Bonjour les Amis,
Ce roman est un souffle.
Pas celui sur une bougie qu’on éteint en un instant, non. Le souffle de l’amour qui dure. Celui porté à l’être cher disparu brutalement.
C’est l’histoire d’une respiration viscérale, celle d’Auguste qui lutte en écrivant à Manuel pour maintenir le fil invisible qui les unissait.
Mais est-ce que l’amour cesse instantanément d’exister sous prétexte que la mort a pris l’être cher ?
Non évidement. Le sentiment subsiste, créant le manque et la douleur. Puis il évolue. Il devient malléable. Se transforme en une présence familière, une force.
L’amour est alors en mesure d’accueillir à ses côtés, d’autres émotions, de nouvelles vibrations, capable de maintenir un équilibre fragile et exaltant à la fois face à de nouveaux vacillements. L’amour ne s’évapore pas, il se déplace. Il laisse une place. À la vie qui reste…
La mort, elle, n’a jamais été aussi vivante que dans les mots de Julien Soppelsa.
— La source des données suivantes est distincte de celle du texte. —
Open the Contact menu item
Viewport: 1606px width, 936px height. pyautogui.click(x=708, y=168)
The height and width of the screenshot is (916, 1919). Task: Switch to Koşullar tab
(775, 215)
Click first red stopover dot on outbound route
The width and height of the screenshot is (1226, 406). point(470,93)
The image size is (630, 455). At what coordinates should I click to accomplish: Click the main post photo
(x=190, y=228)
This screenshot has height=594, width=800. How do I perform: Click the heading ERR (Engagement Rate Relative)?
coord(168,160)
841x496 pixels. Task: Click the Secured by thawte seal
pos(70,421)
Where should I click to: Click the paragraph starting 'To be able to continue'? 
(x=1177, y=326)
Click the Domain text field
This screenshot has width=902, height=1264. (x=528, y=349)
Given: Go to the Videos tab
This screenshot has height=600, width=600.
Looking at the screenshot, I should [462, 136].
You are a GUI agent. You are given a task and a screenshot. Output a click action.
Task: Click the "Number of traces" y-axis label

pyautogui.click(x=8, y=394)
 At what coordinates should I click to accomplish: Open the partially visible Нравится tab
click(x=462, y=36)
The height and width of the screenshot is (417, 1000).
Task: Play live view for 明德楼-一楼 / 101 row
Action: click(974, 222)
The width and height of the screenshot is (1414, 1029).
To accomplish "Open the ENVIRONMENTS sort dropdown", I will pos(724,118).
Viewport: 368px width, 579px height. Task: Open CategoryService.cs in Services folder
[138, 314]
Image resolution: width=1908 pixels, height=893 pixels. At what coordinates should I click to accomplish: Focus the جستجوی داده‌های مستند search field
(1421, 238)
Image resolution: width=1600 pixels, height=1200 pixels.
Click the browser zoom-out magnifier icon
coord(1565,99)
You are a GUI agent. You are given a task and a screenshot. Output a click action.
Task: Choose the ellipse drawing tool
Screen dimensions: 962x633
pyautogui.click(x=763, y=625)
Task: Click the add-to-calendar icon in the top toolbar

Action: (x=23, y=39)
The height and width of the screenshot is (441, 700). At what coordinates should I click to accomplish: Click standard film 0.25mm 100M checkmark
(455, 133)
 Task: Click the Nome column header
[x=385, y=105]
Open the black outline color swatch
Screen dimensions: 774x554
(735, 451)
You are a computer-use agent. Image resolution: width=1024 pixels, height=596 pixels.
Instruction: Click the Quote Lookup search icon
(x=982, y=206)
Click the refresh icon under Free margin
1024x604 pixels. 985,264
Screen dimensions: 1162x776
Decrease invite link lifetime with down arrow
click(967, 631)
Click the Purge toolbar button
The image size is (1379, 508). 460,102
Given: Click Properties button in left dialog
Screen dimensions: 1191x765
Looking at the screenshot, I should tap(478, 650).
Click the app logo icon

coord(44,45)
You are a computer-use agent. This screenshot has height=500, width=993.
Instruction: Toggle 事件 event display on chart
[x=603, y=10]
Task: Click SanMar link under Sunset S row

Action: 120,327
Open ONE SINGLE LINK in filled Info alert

Délicatesse et justesse. Poésie et profondeur. Une mise à nu des ressentis.
La saudade, cette mélancolie due au vide, empreinte d’espoir, est posée là, magnifiquement exprimée entre les lignes de l’auteur qui commet là un premier roman saisissant de beauté.
« Tu le sais, cher Julien, tes lignes m’ont émue dès la première lecture et autant lors des suivantes. Une véritable claque ! Saudade, Saudade, Saudade…»
Je vous souhaite une très douce lecture, chers Amis.